# BRIEF
Identify all lines of the data containing the string "Tools" and copy them.

[Stored data entries]
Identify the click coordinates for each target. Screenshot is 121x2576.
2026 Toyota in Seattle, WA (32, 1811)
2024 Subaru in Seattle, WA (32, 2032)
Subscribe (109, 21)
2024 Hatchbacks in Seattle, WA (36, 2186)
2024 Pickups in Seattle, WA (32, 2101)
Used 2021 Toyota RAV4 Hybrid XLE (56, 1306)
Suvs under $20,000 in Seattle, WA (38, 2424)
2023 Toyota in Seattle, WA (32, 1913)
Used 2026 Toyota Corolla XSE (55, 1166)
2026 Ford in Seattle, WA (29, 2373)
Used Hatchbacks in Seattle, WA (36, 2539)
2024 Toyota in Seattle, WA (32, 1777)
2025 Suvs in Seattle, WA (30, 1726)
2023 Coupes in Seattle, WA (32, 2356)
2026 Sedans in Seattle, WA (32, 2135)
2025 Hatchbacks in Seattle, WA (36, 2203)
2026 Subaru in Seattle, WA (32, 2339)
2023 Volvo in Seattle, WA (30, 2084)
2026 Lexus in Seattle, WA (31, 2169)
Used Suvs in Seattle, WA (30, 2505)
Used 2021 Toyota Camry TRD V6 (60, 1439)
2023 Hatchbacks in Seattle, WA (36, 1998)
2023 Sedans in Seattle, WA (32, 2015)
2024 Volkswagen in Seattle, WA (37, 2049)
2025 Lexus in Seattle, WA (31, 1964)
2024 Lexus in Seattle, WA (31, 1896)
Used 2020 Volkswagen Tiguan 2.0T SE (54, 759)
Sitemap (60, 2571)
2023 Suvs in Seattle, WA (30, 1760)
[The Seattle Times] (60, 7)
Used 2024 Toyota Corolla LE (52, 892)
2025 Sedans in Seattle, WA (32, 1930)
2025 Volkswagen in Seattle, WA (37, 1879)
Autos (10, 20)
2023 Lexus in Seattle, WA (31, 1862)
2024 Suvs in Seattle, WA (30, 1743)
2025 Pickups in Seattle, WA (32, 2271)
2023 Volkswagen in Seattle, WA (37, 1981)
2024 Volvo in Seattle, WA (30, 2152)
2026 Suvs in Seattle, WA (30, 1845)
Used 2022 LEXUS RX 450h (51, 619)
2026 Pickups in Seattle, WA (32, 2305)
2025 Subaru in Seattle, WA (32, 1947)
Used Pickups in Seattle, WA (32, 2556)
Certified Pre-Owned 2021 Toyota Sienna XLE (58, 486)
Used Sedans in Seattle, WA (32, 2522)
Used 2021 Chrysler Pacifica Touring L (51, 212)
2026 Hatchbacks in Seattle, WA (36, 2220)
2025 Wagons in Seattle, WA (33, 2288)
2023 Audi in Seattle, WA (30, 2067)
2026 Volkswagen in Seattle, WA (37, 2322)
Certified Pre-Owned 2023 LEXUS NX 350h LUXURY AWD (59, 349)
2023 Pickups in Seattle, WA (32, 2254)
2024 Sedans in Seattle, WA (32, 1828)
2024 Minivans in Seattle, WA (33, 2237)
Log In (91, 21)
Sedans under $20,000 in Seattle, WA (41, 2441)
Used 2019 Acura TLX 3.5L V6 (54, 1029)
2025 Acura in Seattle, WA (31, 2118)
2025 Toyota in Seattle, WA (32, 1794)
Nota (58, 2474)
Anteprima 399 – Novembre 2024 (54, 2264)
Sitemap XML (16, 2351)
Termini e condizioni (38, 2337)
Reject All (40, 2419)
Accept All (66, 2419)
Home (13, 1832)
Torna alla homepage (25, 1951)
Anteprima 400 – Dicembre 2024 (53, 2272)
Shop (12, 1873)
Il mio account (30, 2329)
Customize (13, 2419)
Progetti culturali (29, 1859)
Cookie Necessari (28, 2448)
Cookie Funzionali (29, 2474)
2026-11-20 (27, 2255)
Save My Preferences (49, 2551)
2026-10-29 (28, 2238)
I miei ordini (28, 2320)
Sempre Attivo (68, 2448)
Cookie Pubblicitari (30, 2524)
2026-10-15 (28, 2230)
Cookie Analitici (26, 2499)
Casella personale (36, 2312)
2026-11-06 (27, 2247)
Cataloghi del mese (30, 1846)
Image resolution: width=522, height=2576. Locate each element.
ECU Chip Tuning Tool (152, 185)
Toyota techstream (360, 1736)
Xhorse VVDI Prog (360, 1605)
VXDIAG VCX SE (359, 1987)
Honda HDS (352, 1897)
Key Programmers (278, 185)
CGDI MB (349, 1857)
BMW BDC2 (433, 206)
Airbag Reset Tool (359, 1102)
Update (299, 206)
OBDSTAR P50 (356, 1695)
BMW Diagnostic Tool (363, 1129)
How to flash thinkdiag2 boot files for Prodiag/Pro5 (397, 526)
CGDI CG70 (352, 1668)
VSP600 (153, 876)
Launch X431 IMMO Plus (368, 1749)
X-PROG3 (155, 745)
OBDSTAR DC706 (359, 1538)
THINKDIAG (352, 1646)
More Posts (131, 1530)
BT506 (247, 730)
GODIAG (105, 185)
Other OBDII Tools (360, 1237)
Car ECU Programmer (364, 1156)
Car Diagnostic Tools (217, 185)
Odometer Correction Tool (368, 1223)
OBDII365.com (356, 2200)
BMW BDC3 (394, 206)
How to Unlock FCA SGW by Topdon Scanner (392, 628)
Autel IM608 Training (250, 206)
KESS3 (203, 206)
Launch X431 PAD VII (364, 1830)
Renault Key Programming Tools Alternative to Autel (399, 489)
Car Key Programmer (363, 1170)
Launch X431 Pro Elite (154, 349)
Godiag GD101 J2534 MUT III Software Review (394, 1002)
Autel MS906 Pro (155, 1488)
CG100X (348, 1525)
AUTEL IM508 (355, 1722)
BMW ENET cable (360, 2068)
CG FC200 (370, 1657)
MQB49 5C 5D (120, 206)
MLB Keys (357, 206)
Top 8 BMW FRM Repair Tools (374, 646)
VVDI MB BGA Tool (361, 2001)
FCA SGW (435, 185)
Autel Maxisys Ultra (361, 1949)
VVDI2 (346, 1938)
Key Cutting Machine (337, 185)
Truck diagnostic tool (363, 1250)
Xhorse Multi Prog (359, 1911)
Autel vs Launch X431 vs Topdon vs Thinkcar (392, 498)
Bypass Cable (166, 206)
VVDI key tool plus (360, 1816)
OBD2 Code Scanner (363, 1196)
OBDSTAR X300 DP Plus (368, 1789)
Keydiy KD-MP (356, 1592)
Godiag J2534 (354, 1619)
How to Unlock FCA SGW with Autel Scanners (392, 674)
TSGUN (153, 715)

# EXPECTED ANSWER
Other OBDII Tools (360, 1237)
Car Diagnostic Tools (217, 185)
Renault Key Programming Tools Alternative to Autel (399, 489)
Top 8 BMW FRM Repair Tools (374, 646)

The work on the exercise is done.